This is an excerpt for a paper I recently had to write for a college class. There's nothing funny about it, except perhaps for the fact that I got a B+ on it. What would be even funnier is if you actually read the whole post. :D
Taking the rise of science and technology in our society into consideration requires us to examine whether its progression has been beneficial to us, in the realms of our species as a whole, in our social circles, and in our individual development. It is important to note that, regardless of what we conclude in this regard, the technological progress of history will endure. Despite protestations we have, however logical or impassioned, the course of the future will be plotted even if it’s without our participation. Based on the present time, it seems that the future will be defined by developments in science and technology. While our past was classified by wars and carved in the visages of the proverbial “great men of their time,” our future will be characterized by the advances in medicine, communication, transportation, and business. The person in our country today that doesn’t boast a presence in the virtual reality of the Internet is viewed as abnormal, and in the future, the integration of technology with our everyday lives will only become more apparent and intimate.
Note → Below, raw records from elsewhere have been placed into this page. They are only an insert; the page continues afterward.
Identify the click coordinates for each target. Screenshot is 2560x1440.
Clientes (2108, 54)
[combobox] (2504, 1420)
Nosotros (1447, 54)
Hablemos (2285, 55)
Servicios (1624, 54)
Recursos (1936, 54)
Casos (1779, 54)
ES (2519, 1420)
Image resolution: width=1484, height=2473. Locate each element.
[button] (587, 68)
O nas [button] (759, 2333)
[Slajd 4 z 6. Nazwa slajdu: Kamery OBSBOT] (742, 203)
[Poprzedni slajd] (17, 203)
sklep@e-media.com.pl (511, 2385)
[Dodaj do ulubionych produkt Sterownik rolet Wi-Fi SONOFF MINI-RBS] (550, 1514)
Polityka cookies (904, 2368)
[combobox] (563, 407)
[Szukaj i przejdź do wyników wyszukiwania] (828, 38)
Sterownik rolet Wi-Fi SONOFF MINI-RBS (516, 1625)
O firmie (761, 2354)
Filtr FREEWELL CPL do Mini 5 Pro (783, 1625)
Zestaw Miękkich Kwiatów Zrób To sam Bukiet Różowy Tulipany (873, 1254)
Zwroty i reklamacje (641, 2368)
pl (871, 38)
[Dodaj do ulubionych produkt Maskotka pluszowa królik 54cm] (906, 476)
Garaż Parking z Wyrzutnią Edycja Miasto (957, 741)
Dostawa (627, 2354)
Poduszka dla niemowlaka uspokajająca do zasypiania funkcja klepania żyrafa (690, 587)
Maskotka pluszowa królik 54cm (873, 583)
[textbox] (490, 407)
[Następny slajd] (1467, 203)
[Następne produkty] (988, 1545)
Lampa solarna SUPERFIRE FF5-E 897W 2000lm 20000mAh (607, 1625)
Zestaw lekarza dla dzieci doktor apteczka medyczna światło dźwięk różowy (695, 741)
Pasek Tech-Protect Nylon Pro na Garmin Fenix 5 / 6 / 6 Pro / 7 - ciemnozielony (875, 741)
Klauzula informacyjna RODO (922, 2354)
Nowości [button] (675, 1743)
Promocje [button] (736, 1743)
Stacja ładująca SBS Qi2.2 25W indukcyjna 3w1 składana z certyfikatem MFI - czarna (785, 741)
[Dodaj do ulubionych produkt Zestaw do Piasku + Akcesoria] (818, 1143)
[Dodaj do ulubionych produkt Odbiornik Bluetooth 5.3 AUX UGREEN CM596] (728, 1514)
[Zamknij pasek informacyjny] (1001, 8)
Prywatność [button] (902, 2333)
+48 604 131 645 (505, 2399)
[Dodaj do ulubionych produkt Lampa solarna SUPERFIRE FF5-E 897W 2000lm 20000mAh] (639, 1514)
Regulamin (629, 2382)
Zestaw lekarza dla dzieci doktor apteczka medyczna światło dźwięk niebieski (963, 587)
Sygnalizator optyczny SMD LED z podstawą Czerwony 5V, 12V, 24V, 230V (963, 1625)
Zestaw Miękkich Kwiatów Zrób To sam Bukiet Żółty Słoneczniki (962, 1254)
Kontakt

In the vein of communication, technology’s usefulness is undeniable. Because of social networking sites, mobile Internet browsing devices, and many other fascinating developments, the United States is becoming an increasingly global society; an entire world of commerce and education is at our disposal, matching with opportunity the effort any citizen is willing to yield. Interacting with inhabitants of the world demands that we think and act in a way that will benefit not only our country, but all our allies. This incentive breeds an intriguing union of ambition and caution that can steer decisions to benefit the people as a whole. A difference in culture stipulates mutual civility, cooperation requires tolerance, and the interdependency and common goals of nations should bring about peaceful resolution of conflict.
The present era has been deemed the “Information Age,” which would seem to denote a society inundated with knowledge and could reasonably be assumed to contain a dizzying number of scholars—the mysteries of physics, astronomy, math, poetry, and literature have never been more easily accessible to the common man. However, with the advent of immediate knowledge has come immediate entertainment as well. Education is paradoxically hindered by the convenience of obtaining information. It can be reasonably argued that the availability of information discourages, or at least does not facilitate, the need to retain knowledge mentally. When one is presented with the choice of obtaining wisdom through books, lectures, and notes, or the opportunity to simply carry a device that will do your thinking and answer your questions for you, convenience almost invariably triumphs. To be comfortable is the objective; to be empowered or enlightened is secondary.
In addition to the paradox of convenient information, the rise of science and technology has permanently altered the face of social interaction and relationships. On the front of social networking sites, such as Facebook, psychologists have discovered that these mediums can lead to depression when users replace meaningful face-to-face relationships with the website. The reason cited is that people primarily use social networking sites to reflect the best or most intriguing aspects of themselves while failing to mention the frustrations, pain and insecurity that so often mark our existence. This, in turn, convinces the user that their negative emotions are somehow unique and therefore isolated from others (American Psychological Association). For adolescents, romances are defined by Facebook—the present age has introduced an entirely foreign world in which the ebbing and flowing of one’s love life is apparent for everyone subscribed to its activity. Our lives have never been so public. While this frankness may allude to the days past that Rousseau refers to with sentimentality—where, “…our mores were rustic but natural” (Rousseau 4) although “At base, human nature was no better, but men found their safety in the ease with which they saw through each other” (Rousseau 4)—it also breeds the tragedies of exploitation. The private affairs suffered in silence or forgotten for their shame are immortalized in Twitter updates, YouTube videos, and photo albums. This generation is the most carefully recorded one, but perhaps the thoughtless exhibition of our lives has led to its gradual degradation into shallowness and futility.
This expansion of science and technology into our lives and the accessibility of information are comparable to Condorcet’s idea of equality in instruction. Ages past, such as pre-Reformation Germany, knew a distinction between educated and uneducated: the informed knew how to obtain, interpret, and apply information, whereas the uneducated had no such opportunity or skill. In a world where answers are only as far away as the nearest Internet connection, education is theoretically equal. However, these developments have not necessarily profited democracy, especially among people, because it has bred the dependency that Condorcet so adamantly argued against. The opinions of many in politics, for example, are not based on study; rather, what has been edited and diluted into five-second sound bites and Wikipedia articles.
Advances in science and technology have had an indelible impact on our society, many in a positive sense, and has indubitably put us at a disadvantage in other areas. In any case, the society of progress that Condorcet, Rousseau and, to be frank, all relatively optimistic scholars imagine, will never escape our minds. Perhaps a day will occur in humanity’s future when it will not escape our grasp either.